[Alıntı metin]:
━━━━━━━━
Hayko BAĞDAT
Hollywood’un meşhur korku filmleri vardır hani, finali büyük sürpriz ile biten...
Benzerlerini mutlaka izlemiş olmalısınız. “Altıncı His” filmi vardı mesela. Bruce Willis finalde başka çıkıyordu hani...
Öyle bir film uyduralım…
Bir adam, karısı ve çocuklarıyla yeni bir eve taşınır. Göl kenarı, villa tipi, sessiz, huzurlu, güvenli bir ev olsun taşındıkları. O eve yerleştiklerinde, kadın uzun süredir özlemini çektiği çalışma odasına, kütüphaneye, şık mutfağa, çocuklar bahçeye, göle, ağaca, adam da sükunete kavuşacaktır. Adam da çocuklar da kadın da artık mutluluk bulacaklardır.
Çiftin bazı sorunları vardır ama o ev onlara iyi gelecektir. Belki de artık boşanmayacaklardır bu ev sayesinde. Neredeyse filmin ilk bölümlerinde bunun bir korku filmi olduğunu unuturuz; o evi, o aileyi ve onların gündelik hayatlarını izlemeye başlarız.
Bir süre sonra evde hiç olmaması gereken bir şey olur. İşte o anda hatırlarız tekrar korku filmi izlediğimizi. Neye bilet aldığımızı da biliyoruz neticede. Gaipten bir ses duymaya başlar ev ahalisi. O ses, ev sahiplerini rahatsız etmeye başlar. Evde siluetler belirir. Ve biz izleyiciler o gaipten gelen sese, silüete çok kızarız.
Evdekilerin hayatı tam düzene girmek üzereyken, çocuğu korkutur o ses mesela. Çocuk gece koşar, annesinin babasının yatağına girer. Kadının psikolojisi bozulur, doktorlara falan götürmek zorunda kalır adam.
Sonra bu çaresizlik içerisinde yeni tedbirler almaya başlar. Eve tesisatçı çağırır. Papaz çağırır. Biz o ana kadar, oturduğumuz yerden aileyle birlikte aynı taraftayızdır, o sesi sussun, yok olsun isteriz.
Sonra sürprizli kısmı gelir filmin, bir çekmece açılır, bir fotoğraf çıkar gizli bölümden. O sesin kaynağının kime ait olduğunu çok merak ediyoruz ya. Anlarız, o evin eski sakinlerinden bir kadındır. Bir cinayete kurban gitmiştir; cesedi de o evin bodrumuna gömülmüştür.
Tam olarak ne yaptığını bilmiyordur. Yaşıyor mu, öldü mü, arafta mı, cennette mi, cehennemde mi? Bilemeyiz. O, usulüne göre gömülmediği için, cinayete kurban gittiği için kızgındır sadece.
Çıkardığı ses, iletişim kurulabilecek bir ses de değildir henüz.
━━━━━━━━
[Yapılacak iş]: Yukarıdaki alıntı metne göre, evin eski sakinlerinden olan kadının cesedi nereye gömülmüştür?

[Toplanan malzeme]:
━━━━━━━━
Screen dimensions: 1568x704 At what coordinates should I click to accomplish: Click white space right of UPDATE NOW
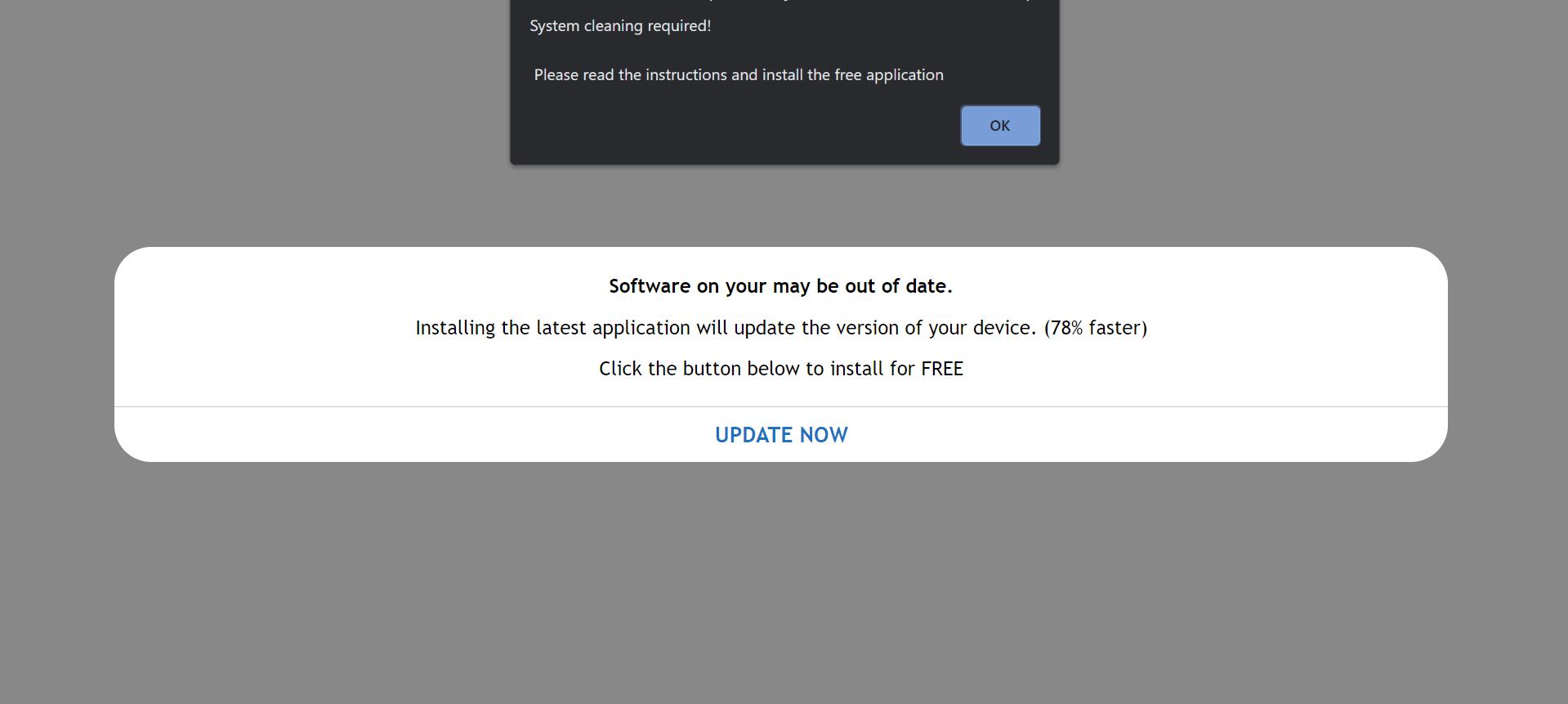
━━━━━━━━
[Doğru cevap]: O evin bodrumuna gömülmüştür.